Life
is like a bus, or in the case of this movie, a routed taxi cab. We meet people
along the way who share in our journey. Some stay longer than others, some
drift away as soon as they came. But the truth is, we are all passengers in
life, waiting patiently to get to our desired stop.
MNL 143 is a social realist film
mostly set inside a transport taxi cab. The protagonist, Ramil (Allan Paule),
is a former OFW who returned to the Philippines to search for a lost love (Joy
Viado). After years of futile efforts and disappointment, Ramil decided to
return abroad. The film chronicles his last day of searching for his lost love
and the passengers he meets along the way.
It is ironic how the film is able to
go beyond the cramped space of Ramil’s mini-van and is able to explore entire
lives intersecting along the busy streets of Manila. As passengers come and go,
we see snippets of their lives and personalities revealed unintentionally. A
mother is broken hearted as her son reveals in a text that he did not remember
her birthday. A woman chases after a snatcher after realizing her cellphone was
missing. A student drowns the world away with her earphones. Aspiring
filmmakers try to impose meaning through symbolism in an amateur film they
taped inside the mini-van.
We only see tidbits of the
passenger’s lives. Our imaginations, however, were left with a wide horizon of
questions. How did the mother celebrate her birthday, then? Will the woman
discover that she was after the wrong man? Where is the student headed? Would
the filmmakers be able to make a decent film?

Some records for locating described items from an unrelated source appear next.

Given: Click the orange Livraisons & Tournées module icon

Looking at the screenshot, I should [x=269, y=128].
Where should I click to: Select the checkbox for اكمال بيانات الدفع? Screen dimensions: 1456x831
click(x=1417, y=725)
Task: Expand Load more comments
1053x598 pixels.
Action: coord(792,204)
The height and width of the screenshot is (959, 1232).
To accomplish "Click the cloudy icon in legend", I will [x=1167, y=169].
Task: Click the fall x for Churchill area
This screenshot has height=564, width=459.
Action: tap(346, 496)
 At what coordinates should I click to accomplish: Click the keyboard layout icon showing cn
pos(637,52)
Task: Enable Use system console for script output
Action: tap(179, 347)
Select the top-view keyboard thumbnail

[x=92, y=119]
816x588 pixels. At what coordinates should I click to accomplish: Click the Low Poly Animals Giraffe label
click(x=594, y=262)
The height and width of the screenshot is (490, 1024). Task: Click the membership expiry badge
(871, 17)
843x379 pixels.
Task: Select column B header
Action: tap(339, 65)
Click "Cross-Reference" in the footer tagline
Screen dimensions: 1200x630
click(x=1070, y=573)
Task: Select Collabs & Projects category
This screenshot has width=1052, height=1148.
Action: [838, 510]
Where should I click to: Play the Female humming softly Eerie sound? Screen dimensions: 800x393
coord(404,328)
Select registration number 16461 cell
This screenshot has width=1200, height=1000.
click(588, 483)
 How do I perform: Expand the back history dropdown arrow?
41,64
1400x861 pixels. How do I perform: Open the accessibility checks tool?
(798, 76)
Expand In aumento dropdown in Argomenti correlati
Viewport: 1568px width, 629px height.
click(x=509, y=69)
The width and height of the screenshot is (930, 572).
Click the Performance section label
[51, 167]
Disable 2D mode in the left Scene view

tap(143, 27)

In all the characters he met every
day, it was very serendipitous that his lost love would choose to hail his taxi
on the last day of the search.
The
love story, however, took up a very small part of the main narrative. The
narrative was mainly concerned about revealing how many people went through the
grueling process of sacrificing comfort, safety, and sometimes integrity in
their public commute. The film did a wonderful job of defamiliarizing something
that we saw and did every day. Suddenly, commuting and the politics of it
became fascinating. As a participant, and bathed in the mundaneness of it all,
we do not realize that we meet interesting people every day. We can then ask
questions we never thought we could ask, “Where is she going?” “What are they
fighting about?” “Why does he look so tired?” All of a sudden, we realize that
we are just a very small part of this sprawling city where different lives play
out.
The
taxi cab in this sense serves as a diluting mechanism. Different people who
otherwise would have no other reason to associate are brought together, even if
just for a moment, to share in a single journey. When we choose to pay
attention, we can learn a lot from the things that we do every day.
The
cinematography was very adept at showing and letting the audience experience
Manila. A lot of the shots were always cramped, indicating the lack of space,
literally and figuratively, that plagues the city. This is further exacerbated
by passengers clamoring to get seated in the overloaded taxi cab. In the
outdoor scenes, the color tone was very warm – ranging from yellow, red to
orange hues. You could almost feel the sweltering heat that is characteristic
of the capital city.
Ramil’s story ended much in the same way as
the passengers he encountered – very open ended. We can never know if Ramil and
his love would get back together, especially after it was revealed that she was
terribly bitter over the entire affair. But even if she does decide to get off
Ramil’s taxi for good, it is oddly comforting to note that despite the terrible
odds, Ramil had the chance to take his lost love as a passenger once again.